• **Data entries**
○ ○ ○
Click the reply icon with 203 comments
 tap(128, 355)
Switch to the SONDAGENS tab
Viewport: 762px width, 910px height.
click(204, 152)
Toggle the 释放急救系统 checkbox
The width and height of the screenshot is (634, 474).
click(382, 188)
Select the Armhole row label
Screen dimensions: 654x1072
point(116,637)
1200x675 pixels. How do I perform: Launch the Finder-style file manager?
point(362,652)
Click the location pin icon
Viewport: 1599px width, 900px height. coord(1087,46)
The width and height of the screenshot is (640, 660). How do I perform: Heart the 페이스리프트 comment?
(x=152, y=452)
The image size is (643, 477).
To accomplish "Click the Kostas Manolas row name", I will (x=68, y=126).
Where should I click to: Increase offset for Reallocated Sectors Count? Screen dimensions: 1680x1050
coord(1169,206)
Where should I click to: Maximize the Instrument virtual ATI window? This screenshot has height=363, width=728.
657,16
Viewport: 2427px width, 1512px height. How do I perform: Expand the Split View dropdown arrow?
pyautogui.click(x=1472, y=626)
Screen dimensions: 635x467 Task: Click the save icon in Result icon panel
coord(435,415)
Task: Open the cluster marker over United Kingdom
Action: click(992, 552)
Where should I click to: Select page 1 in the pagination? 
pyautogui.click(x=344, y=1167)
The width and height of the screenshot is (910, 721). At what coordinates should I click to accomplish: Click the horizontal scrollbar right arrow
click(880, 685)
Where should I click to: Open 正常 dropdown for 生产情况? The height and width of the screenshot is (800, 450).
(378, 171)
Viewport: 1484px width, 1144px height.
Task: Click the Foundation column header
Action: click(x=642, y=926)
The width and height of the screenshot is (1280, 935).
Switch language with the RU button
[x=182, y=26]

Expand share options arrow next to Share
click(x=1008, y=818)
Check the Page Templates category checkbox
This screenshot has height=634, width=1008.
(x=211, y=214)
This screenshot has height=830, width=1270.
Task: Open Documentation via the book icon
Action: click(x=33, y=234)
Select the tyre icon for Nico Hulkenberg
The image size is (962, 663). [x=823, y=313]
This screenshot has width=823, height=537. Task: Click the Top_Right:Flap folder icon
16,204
○ ○ ○
• **Task objective**
Copy the stretch of the material from the line containing "Click the location pin icon" through the line containing "coord(1169,206)", both lines included, reproducing each line without any change.

• **Response to the exercise**
Click the location pin icon
Viewport: 1599px width, 900px height. coord(1087,46)
The width and height of the screenshot is (640, 660). How do I perform: Heart the 페이스리프트 comment?
(x=152, y=452)
The image size is (643, 477).
To accomplish "Click the Kostas Manolas row name", I will (x=68, y=126).
Where should I click to: Increase offset for Reallocated Sectors Count? Screen dimensions: 1680x1050
coord(1169,206)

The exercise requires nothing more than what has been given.